Instructions to follow - Transcribe all records below exactly, without images.

Stored items
[Start of Attachment]
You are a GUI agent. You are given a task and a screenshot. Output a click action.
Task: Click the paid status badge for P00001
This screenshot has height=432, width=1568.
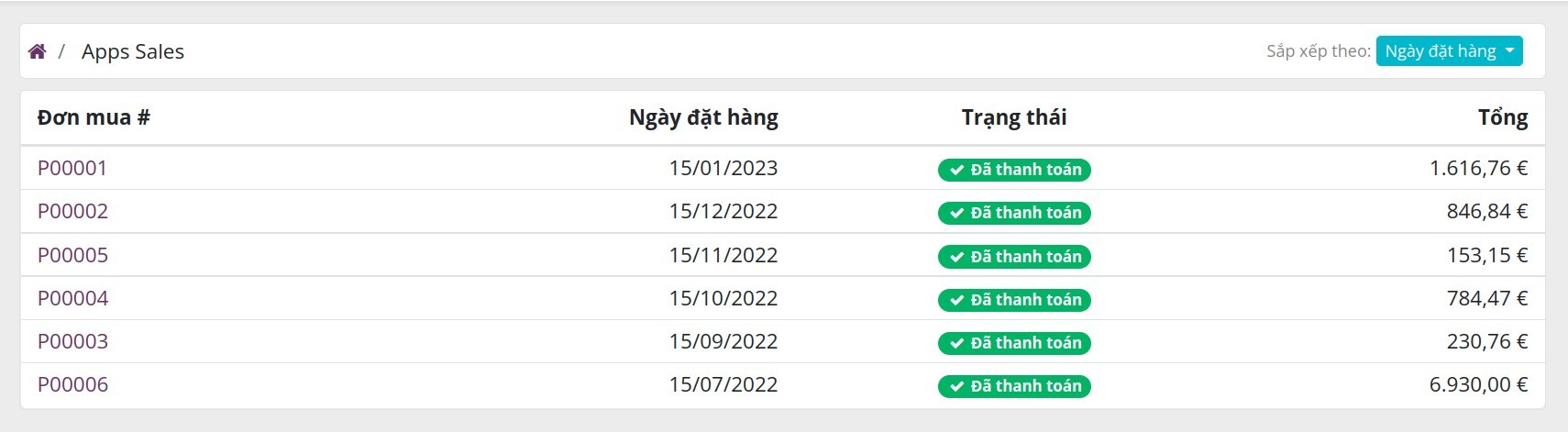click(1014, 170)
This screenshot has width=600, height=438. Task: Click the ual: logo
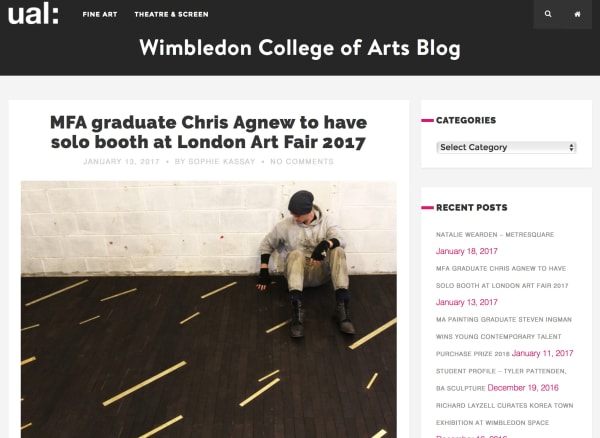pyautogui.click(x=34, y=14)
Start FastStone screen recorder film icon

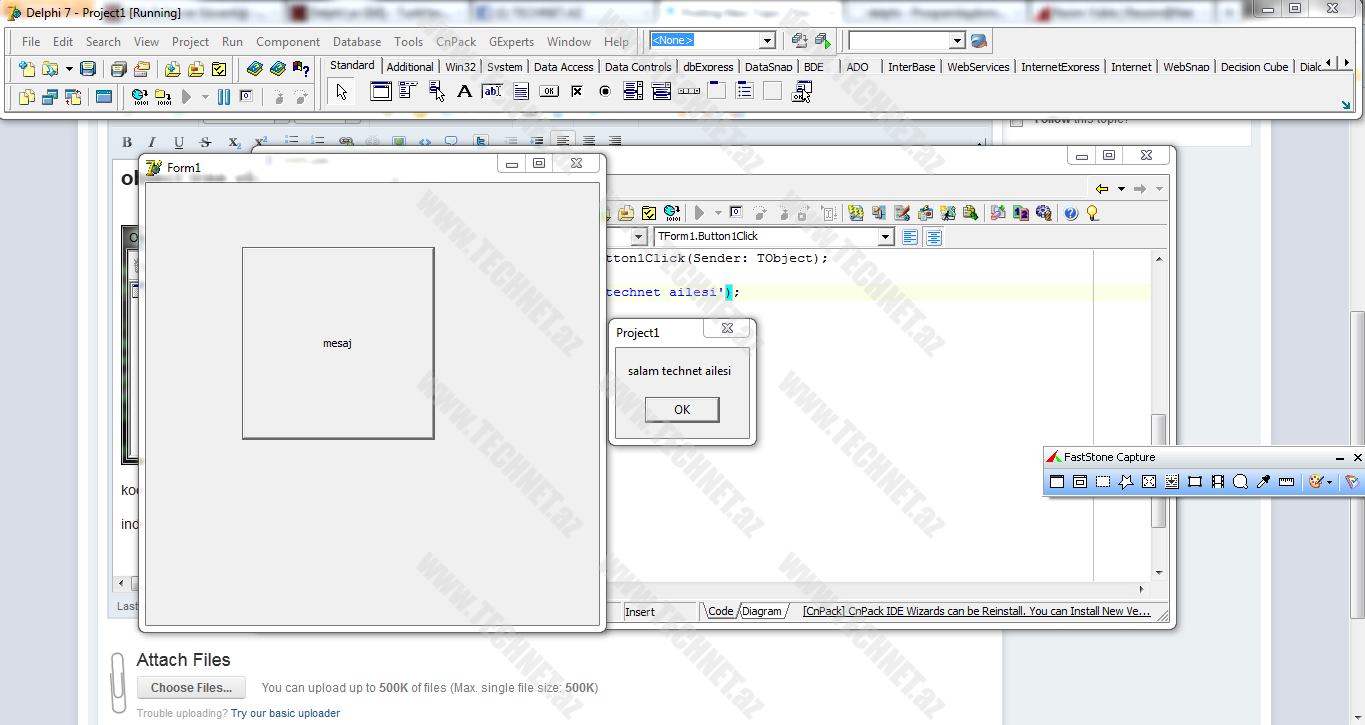click(x=1217, y=482)
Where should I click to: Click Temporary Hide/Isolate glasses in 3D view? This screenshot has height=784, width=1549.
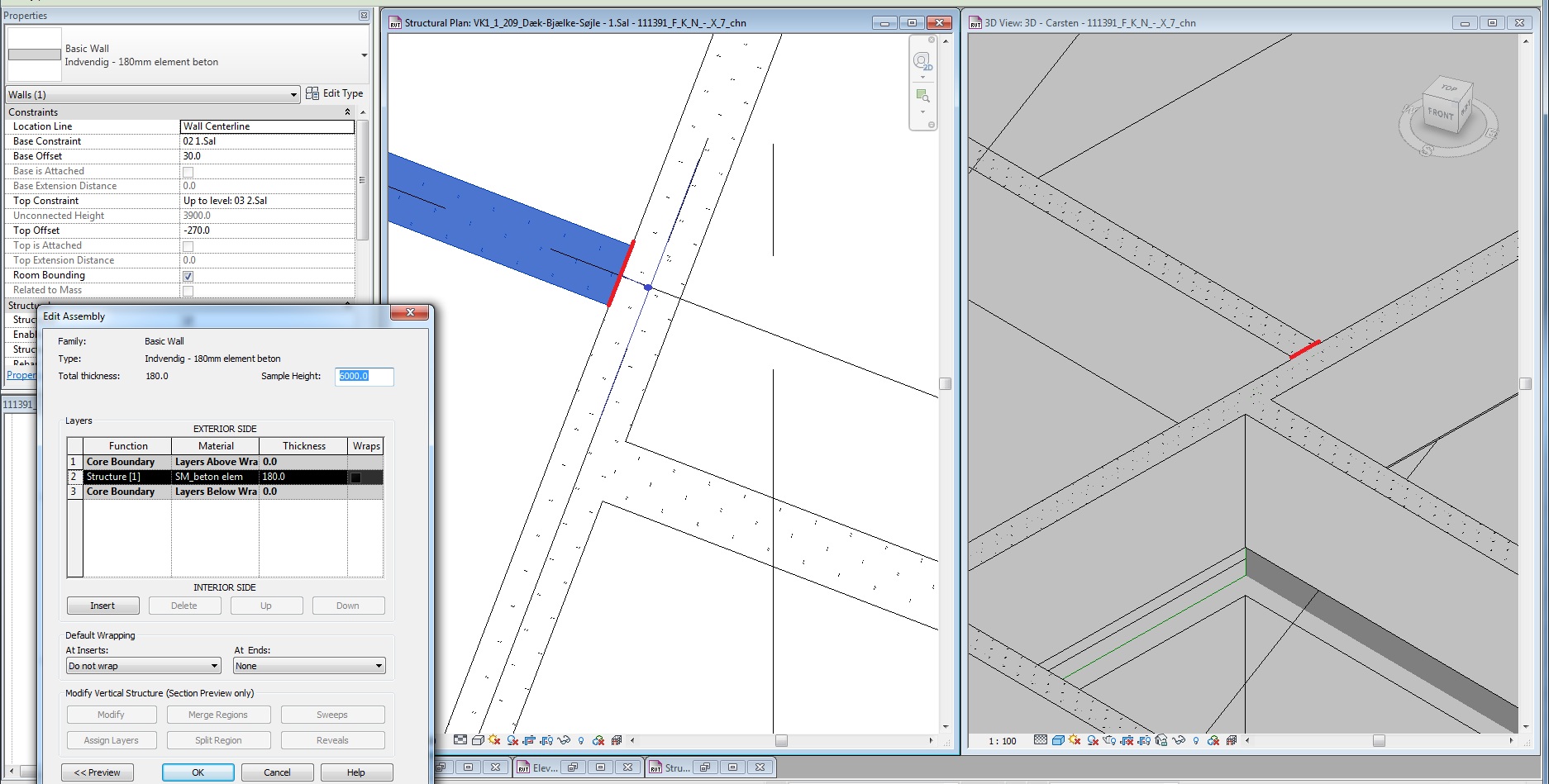[x=1179, y=740]
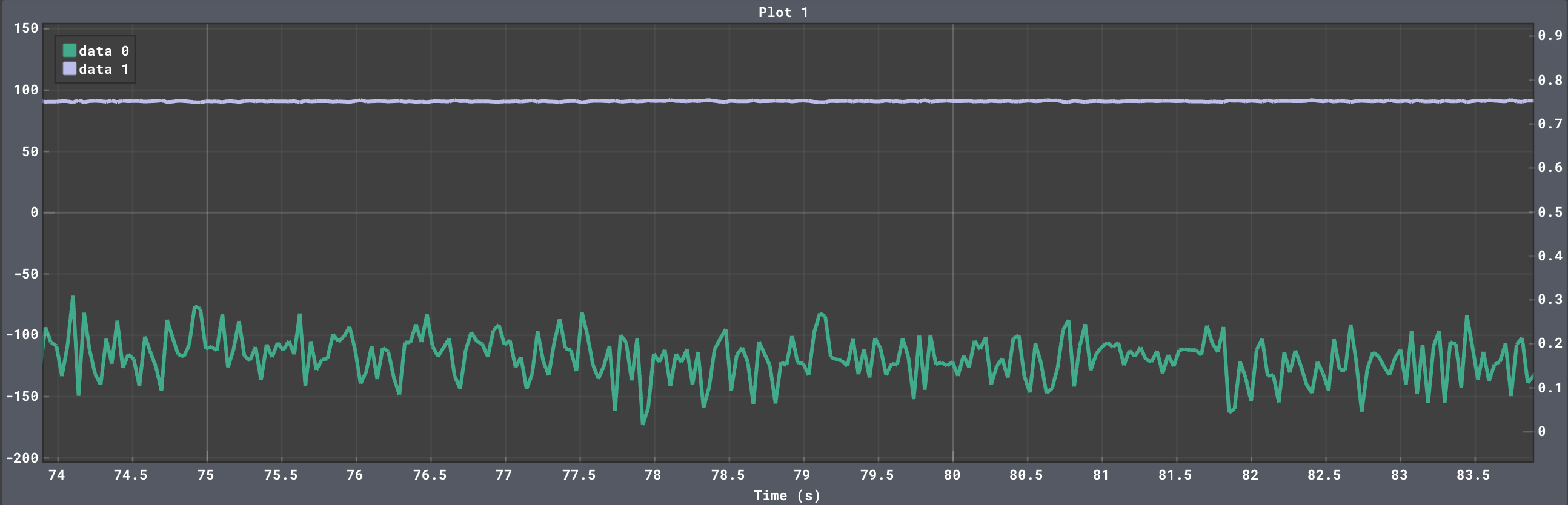
Task: Click the 80 tick on time axis
Action: [x=952, y=475]
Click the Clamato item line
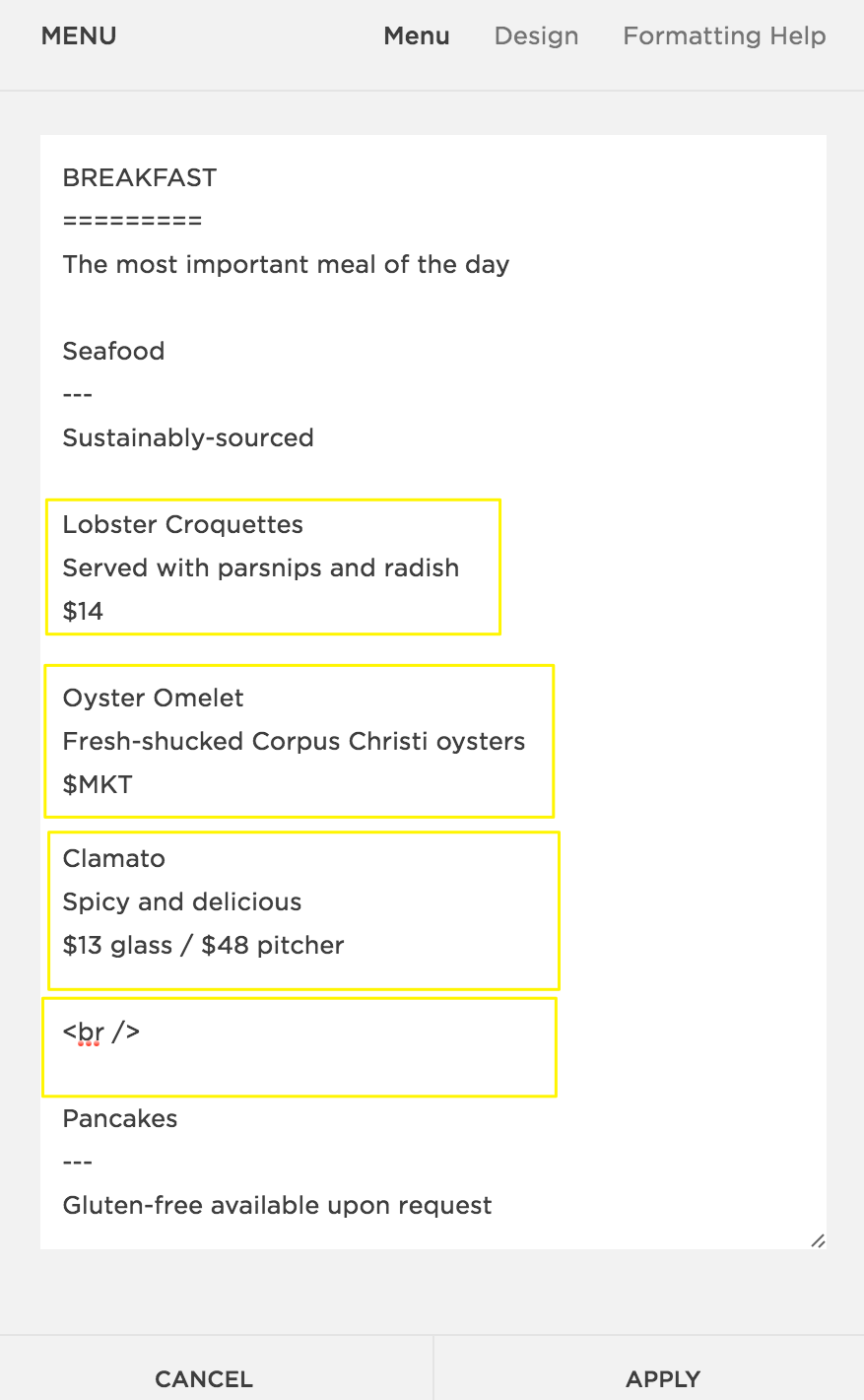The width and height of the screenshot is (864, 1400). pos(114,858)
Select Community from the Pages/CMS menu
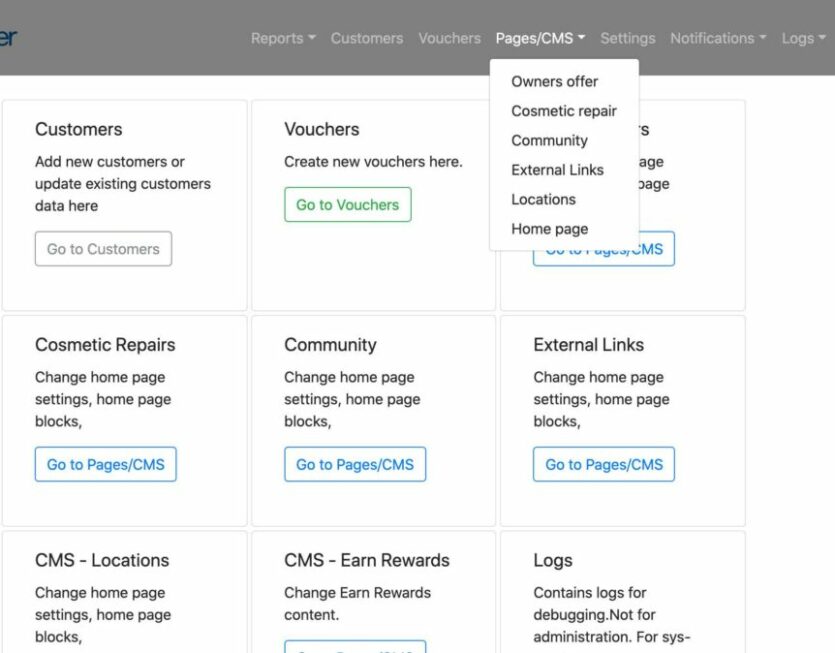Viewport: 835px width, 653px height. (x=549, y=140)

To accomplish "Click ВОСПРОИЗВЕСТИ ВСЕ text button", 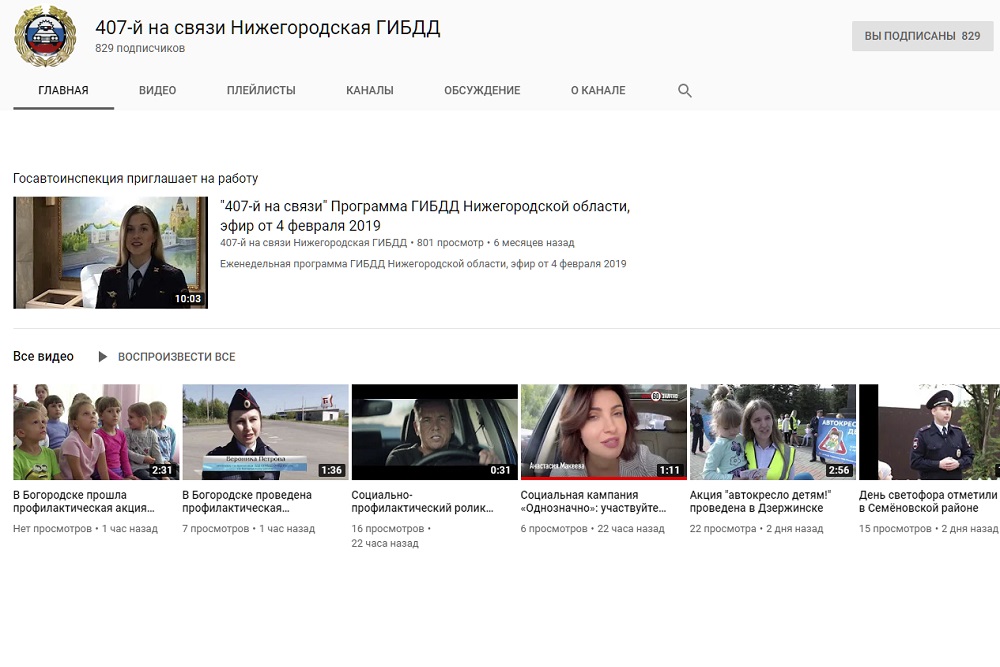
[End of Attachment]
Answer for this exercise -
You are a GUI agent. You are given a task and a screenshot. Output a click action.
Task: Click the paid status badge for P00001
This screenshot has height=432, width=1568.
click(1014, 170)
This screenshot has width=600, height=438. Task: Click the ual: logo
pyautogui.click(x=34, y=14)
Start FastStone screen recorder film icon

click(x=1217, y=482)
Where should I click to: Click Temporary Hide/Isolate glasses in 3D view? This screenshot has height=784, width=1549.
[x=1179, y=740]
Task: Click the 80 tick on time axis
Action: [x=952, y=475]
Click the Clamato item line
The width and height of the screenshot is (864, 1400). pos(114,858)
Select Community from the Pages/CMS menu
Viewport: 835px width, 653px height. (x=549, y=140)

To accomplish "Click ВОСПРОИЗВЕСТИ ВСЕ text button", 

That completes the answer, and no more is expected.